## TASK STATEMENT
Copy exactly and only the lines running from the one that contains "Open the Athletics nav item" to the final line of the data below, without the pictures.

## INPUT MATERIAL
○ ○ ○ ○ ○ ○ ○
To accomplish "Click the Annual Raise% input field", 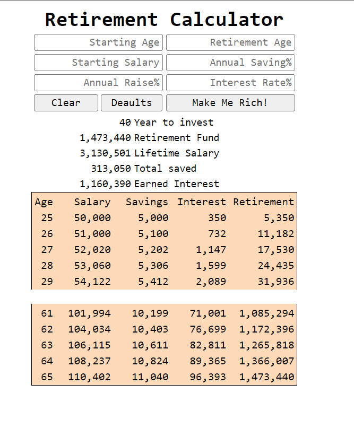I will click(x=98, y=83).
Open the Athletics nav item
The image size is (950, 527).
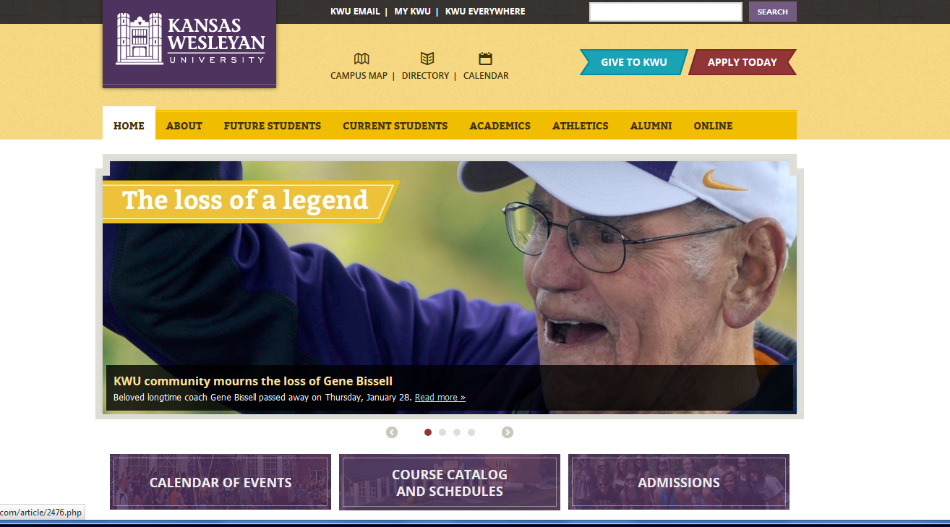[581, 126]
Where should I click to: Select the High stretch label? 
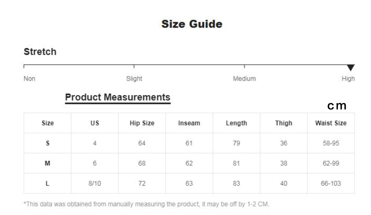(x=348, y=79)
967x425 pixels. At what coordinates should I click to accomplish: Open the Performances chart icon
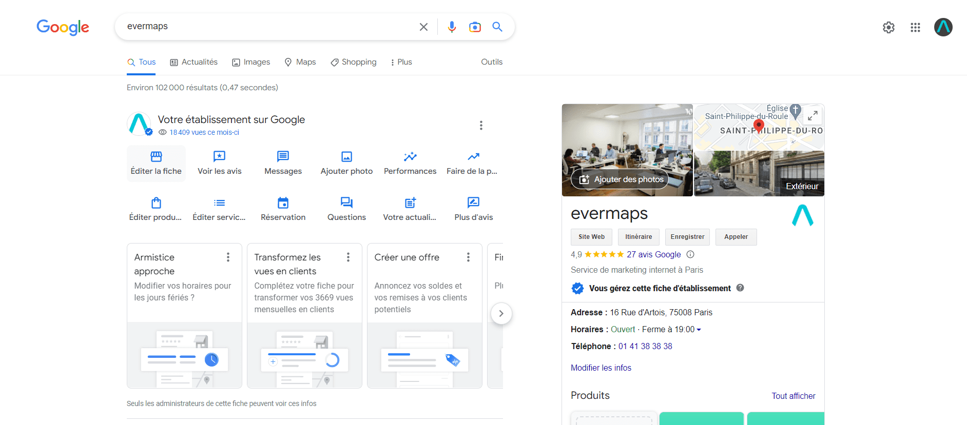410,156
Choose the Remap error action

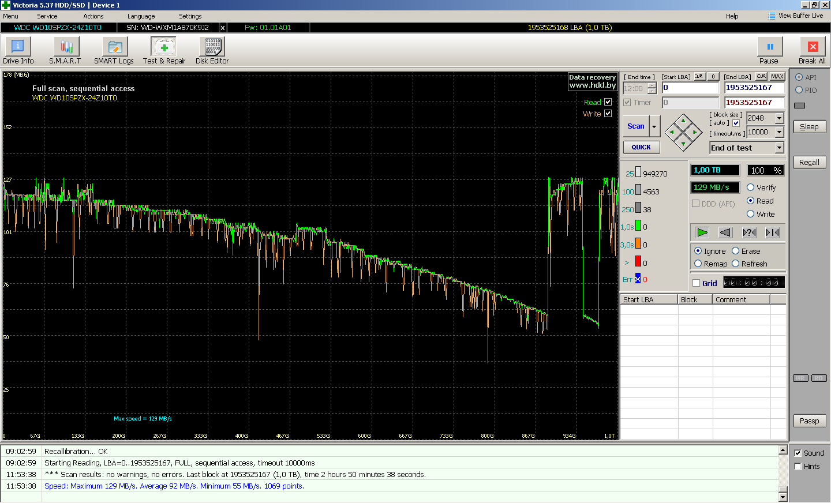click(x=698, y=264)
○ ○ ○ ○ ○ ○ ○
## ANSWER SPACE
Open the Athletics nav item
The image size is (950, 527).
[581, 126]
Where should I click to: Select the High stretch label? 
(x=348, y=79)
967x425 pixels. At what coordinates should I click to accomplish: Open the Performances chart icon
410,156
Choose the Remap error action

click(x=698, y=264)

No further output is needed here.